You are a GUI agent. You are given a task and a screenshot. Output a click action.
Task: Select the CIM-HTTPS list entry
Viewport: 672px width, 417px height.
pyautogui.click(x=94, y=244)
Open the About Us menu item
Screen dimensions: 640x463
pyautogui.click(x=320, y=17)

:: Task instructions ::
What you return must match the records above exactly.

:: Task answer ::
You are a GUI agent. You are given a task and a screenshot. Output a click action.
Task: Select the CIM-HTTPS list entry
Viewport: 672px width, 417px height.
pyautogui.click(x=94, y=244)
Open the About Us menu item
Screen dimensions: 640x463
pyautogui.click(x=320, y=17)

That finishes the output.